<Swing Dev> Project proposal: fbtoolkit
Phil.Race at Sun.COM
Thu May 24 23:54:00 UTC 2007
Steph Meslin-Weber wrote:
> Hi Phil,
> Thanks for your comments, I wasn't certain how verbose the initial
> proposal was supposed to be so we left out the details from the
I don't think we know either. But I'd err on the side of more is better.
> In order to keep this thread in one list (it's starting to confuse
> Gmail a bit) we could continue this conversation in discuss for now.
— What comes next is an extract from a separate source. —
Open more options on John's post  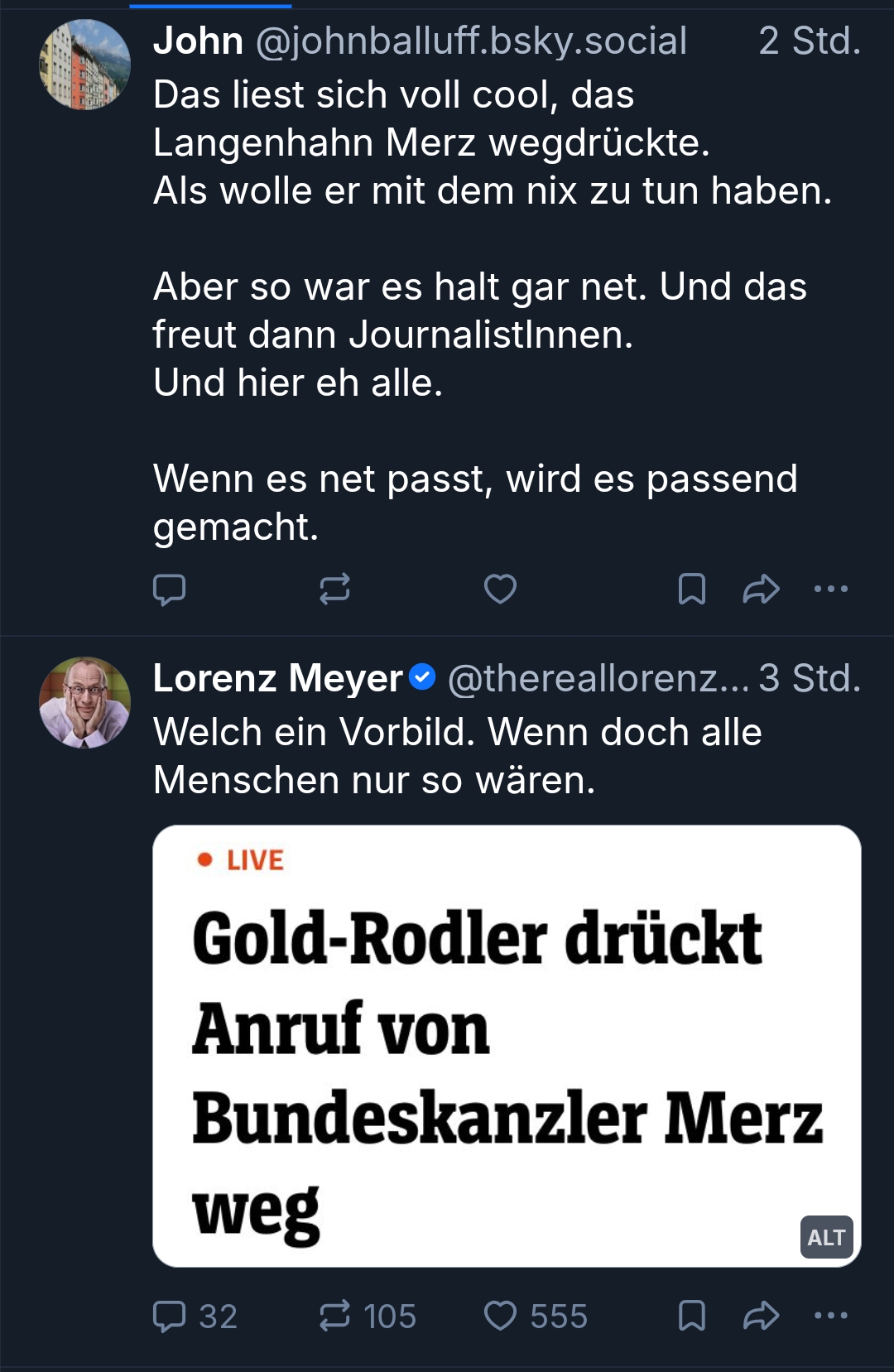pyautogui.click(x=831, y=590)
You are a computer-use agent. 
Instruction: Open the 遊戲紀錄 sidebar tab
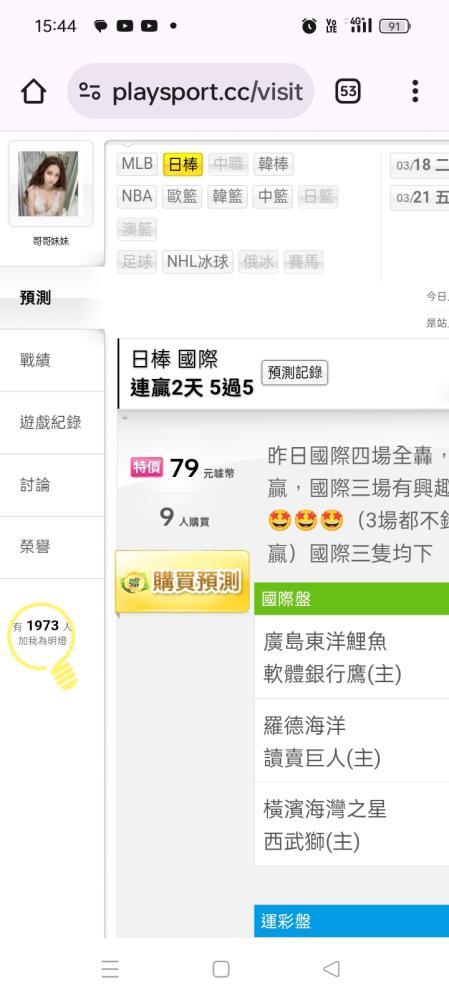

> I have Bcc'd the other lists (including 2d following Mark's use) to
> let everyone on those lists know to check discuss for followups:
> Bcc: awt-dev at openjdk.java.net
> Bcc: 2d-dev at openjdk.java.net
> Bcc: swing-dev at openjdk.java.net
> As the discussion moves on we can move it to the one group that seems
> most appropriate.
> On 23/05/07, Phil Race <Phil.Race at sun.com> wrote:
>> I don't follow what this has to do with Swing. 2D would be more
>> affected ..
>> Swing is ignorant of whether the Motif or X toolkit is specified
>> and even works with the headless toolkit.
> Agreed, Swing shouldn't use knowledge of the underlying
> implementation. The reasoning behind including Swing in the discussion
> is the SwingAWT work by Roman Kennke. In his project, he implemented
> AWT peers using Swing . Now, whether the Swing implementation is
> native is another topic of discussion :-)
FYI. If you look at openjdk linux/solaris sources, you'll see that
XAWT's TextField and TextArea (ie the editable text widgets) use Swing's
>> Also the existing toolkits can still leverage all of the
>> same internal 2D native code for rendering. I don't see where
>> you are going to get that from unless if its going to be
>> a pure Java solution.
> I think here we tried to show that the example implementation would be
> written in pure Java, with extension points to break to native code as
> "This example implementation will prefer pure-Java solutions, with
> public extension points available to enter native resources as
> Starting with pure Java means we have a baseline that is easier to
> understand than one that jumps back and forth to native code, this
> also incidentally makes it an ideal example for those wishing to write
> their own set of peers. It's a given that without those jumps certain
> optimisations aren't practical to implement, but that's why we'd like
> to do this in the open so those situations can be discussed and
> planned for.
What I was getting at is how are you drawing geometry, images, text etc?
Are you expecting to still use JDK for this (onto a bufferedimage?)
> Before going on to a few usecases, I'd like to mention that I already
> have a fair amount of code in support of this proof of concept, including
> providers for raw linux fb, VNC and (as of 2 hours ago, thanks Guillaume!)
> a pure Java X11 provider; there is also embryonic work on an SDL provider
> to ensure we cover as many platforms as possible.
Whilst I maybe understand this and your motivations a little better
I'm wondering how is this existing code plugged into a JDK?
the awt.Toolkit property was never intended as a 'pluggable SPI'.
Its a way for the JDK to select between its built-in toolkit options.
If you are drawing your text etc by calling back into JDK to do
such rendering for you I'm not sure that this will work reliably
or perhaps even at all, if one of the built in toolkits was not activated.